What you have to do:
Pictures must not be copied, but every entry must be reproduced exactly.

*** Supplied material ***

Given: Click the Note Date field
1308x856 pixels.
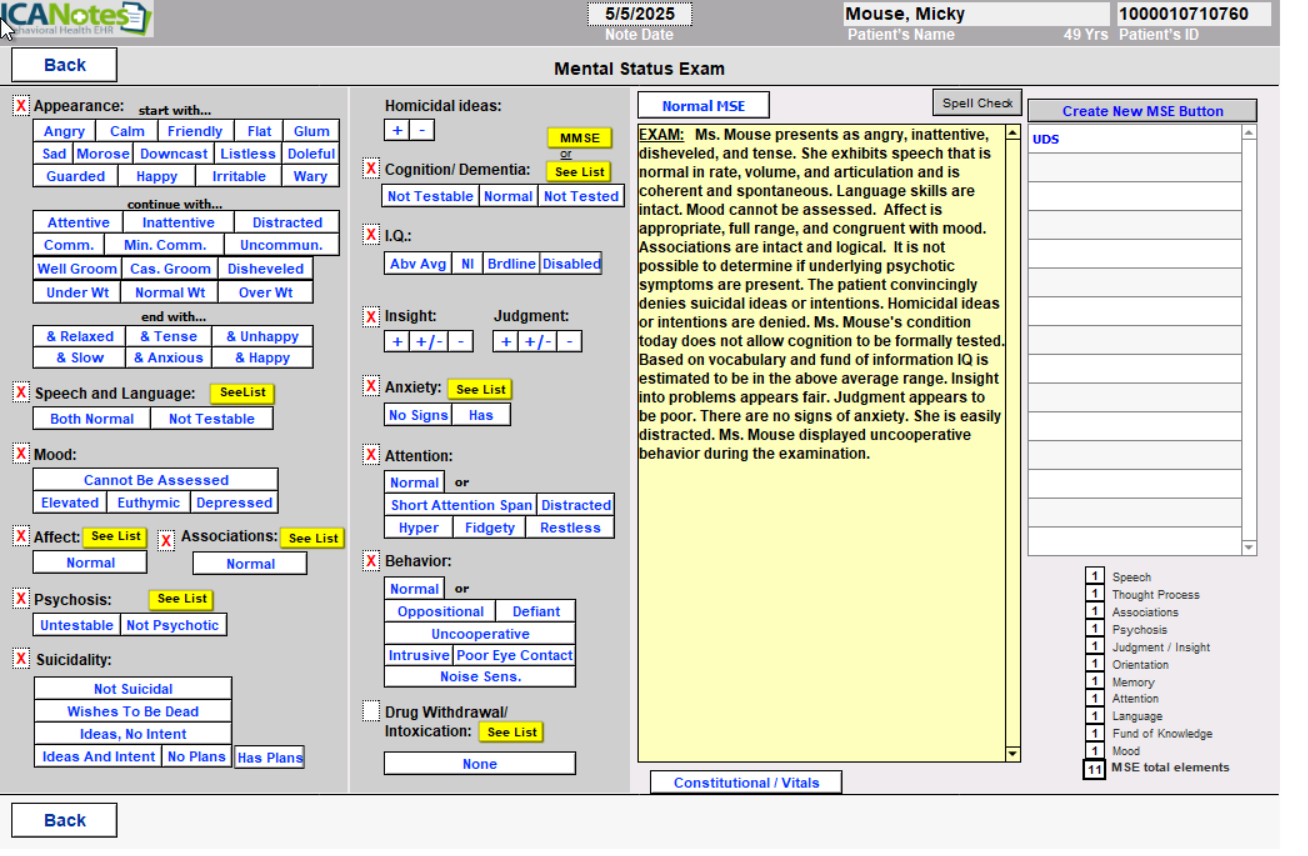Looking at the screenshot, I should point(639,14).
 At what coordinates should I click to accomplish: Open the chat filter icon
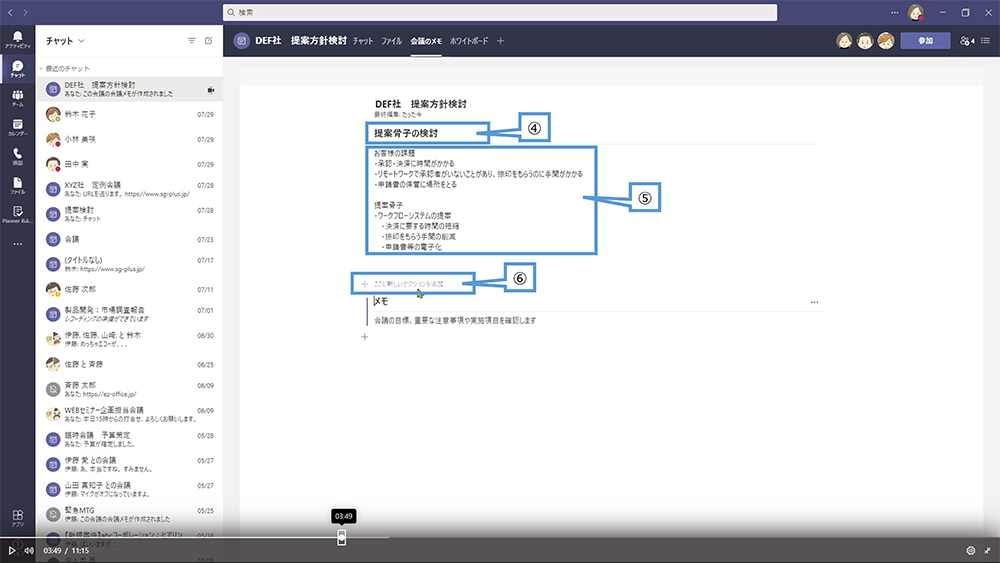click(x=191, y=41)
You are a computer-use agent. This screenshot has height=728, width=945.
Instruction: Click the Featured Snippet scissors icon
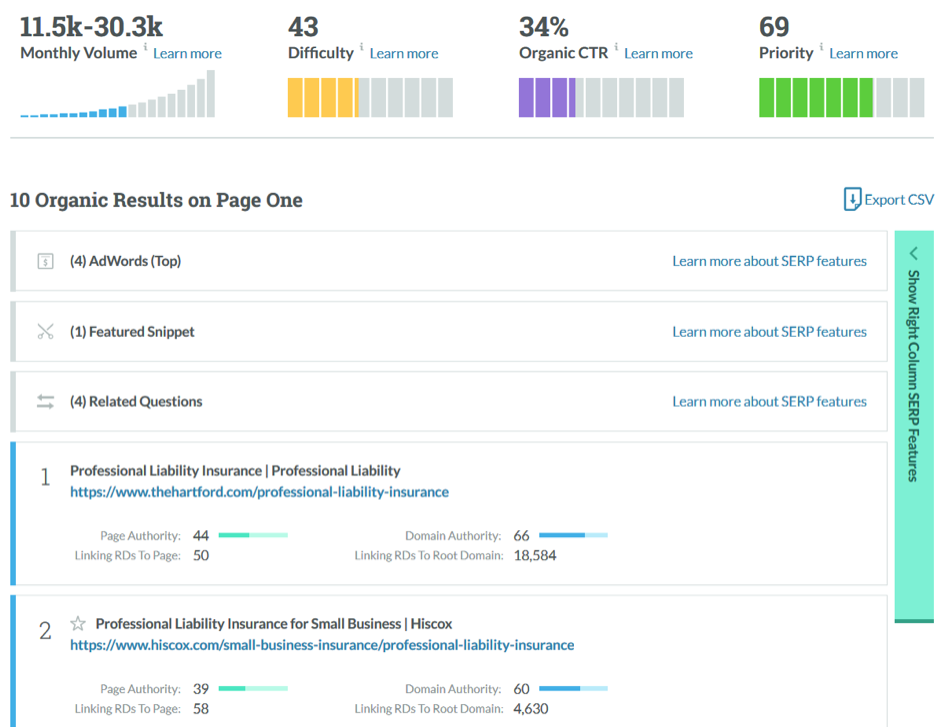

*** End of Supplied material ***

Task output:
Given: Click the Note Date field
1308x856 pixels.
Looking at the screenshot, I should point(639,14).
 At what coordinates should I click to accomplish: Open the chat filter icon
click(x=191, y=41)
You are a computer-use agent. This screenshot has height=728, width=945.
Instruction: Click the Featured Snippet scissors icon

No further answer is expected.